Interplanetary Thrive by Ginger Booth

Interplanetary Thrive by Ginger Booth

Author:Ginger Booth [Booth, Ginger]
Language: eng
Format: epub
Published: 2019-06-04T16:00:00+00:00


16

Sass’s heart pounded a few more times, thundering in her ears. Familiar panic sweat coated her hands inside her gauntlets. And her key man was petrified by a disaster beyond his training and abilities, and the possibility of never seeing his baby boy again.

That thought, compassion for her poor engineer’s plight, broke through her paralysis. She nodded to him firmly and grasped his proffered hand to vault out of the trapdoor airlock into the hold.

Their backup team was only just arriving, not yet suited. And clearly Copeland didn’t know yet what to ask them to do. She nodded to them as well, and briskly proceeded with Copeland to exit the side airlock, above the container array.

While the air cycled out, she switched to a private circuit. “What are you thinking?”

“I have no fucking clue,” he replied, belatedly realizing he hadn’t switched off the damage control channel. Ruefully, he changed channels now. “First, secure the remaining containers. Somehow.”

“Then we hope to retrieve the others?” The airlock was depressurized, so she punched the button to open the outer door.

Copeland secured their D-rings and peeked out. They were traveling at over 4,000 kilometers per second. He gulped and switched to the command channel. “Abel, no maneuvers, no engine burns. None. Zero. Until further notice.”

“Roger that,” Abel agreed. “Ben?”

Ben replied, “Disabling AI piloting control. Guns only. Cope, I found one of the containers.”

“Great, Ben. Not now,” Copeland replied. Back on his private channel with Sass, he added, “Need to secure what we have first.”

“Absolutely,” Sass agreed. “I’m tethering you to me, and both of us to the ship. I’ll mind the tools.”

He nodded sharply and headed out, crawling along the side of the ship using the magnetic pads on his knees and forearms, transferring his D-ring off to each hand-hold.

Sass deemed his progress too slow. “Stay clamped, Cope. Passing you,” she announced. Zero-g propulsion took extensive practice to build reflexes, just as a baby learned to walk. She was simply better at it than he was – one of the best on the ship. She clamped off her ring in front of her, gathered to jump as hard as she could, and launched at a 20-degree angle off the side of the ship forward, straight into the stars.

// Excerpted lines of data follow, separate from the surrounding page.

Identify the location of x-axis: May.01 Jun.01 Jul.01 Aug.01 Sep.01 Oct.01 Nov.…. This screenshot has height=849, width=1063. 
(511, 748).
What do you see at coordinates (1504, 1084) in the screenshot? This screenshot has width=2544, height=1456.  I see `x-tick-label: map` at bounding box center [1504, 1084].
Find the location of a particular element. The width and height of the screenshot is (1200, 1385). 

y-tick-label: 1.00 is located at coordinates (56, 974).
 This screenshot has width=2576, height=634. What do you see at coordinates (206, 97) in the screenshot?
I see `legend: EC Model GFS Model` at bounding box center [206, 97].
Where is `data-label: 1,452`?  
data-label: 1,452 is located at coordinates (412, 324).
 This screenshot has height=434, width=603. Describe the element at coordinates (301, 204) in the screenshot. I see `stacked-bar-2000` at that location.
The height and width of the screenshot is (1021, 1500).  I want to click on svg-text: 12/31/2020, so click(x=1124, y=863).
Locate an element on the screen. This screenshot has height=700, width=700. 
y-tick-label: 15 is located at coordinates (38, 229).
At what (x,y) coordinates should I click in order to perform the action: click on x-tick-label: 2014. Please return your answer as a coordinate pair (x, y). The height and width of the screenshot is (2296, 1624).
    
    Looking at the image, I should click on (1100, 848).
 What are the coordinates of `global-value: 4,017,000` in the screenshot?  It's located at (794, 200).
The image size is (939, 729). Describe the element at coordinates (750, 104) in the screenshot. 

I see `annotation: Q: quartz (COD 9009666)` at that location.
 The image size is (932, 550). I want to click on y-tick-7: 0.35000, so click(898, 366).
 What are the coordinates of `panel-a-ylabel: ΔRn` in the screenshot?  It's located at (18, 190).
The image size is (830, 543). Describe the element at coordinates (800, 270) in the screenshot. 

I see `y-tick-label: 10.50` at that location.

This maneuver took real guts the first time. But the physics were reliable. When she reached the end of her tether, her momentum had to go somewhere. In this case, her line pivoted on her anchor point back by the airlock, and slapped her to the side of the ship at the front of the containers, because that’s how much slack she’d allowed. She grabbed a hand-hold and locked on.

She tugged on her line to Copeland, who was also clamped to a hand-hold. “Let go, I’ll reel you to me.”

He trusted her – confident movement engendered that trust. Within a few more seconds, he was securely anchored within a meter of the problem of the moment. The engineer didn’t even bother to acknowledge the ride. He immediately resumed crawling on magnetics to reach what he needed to see, and clicked on his helmet light.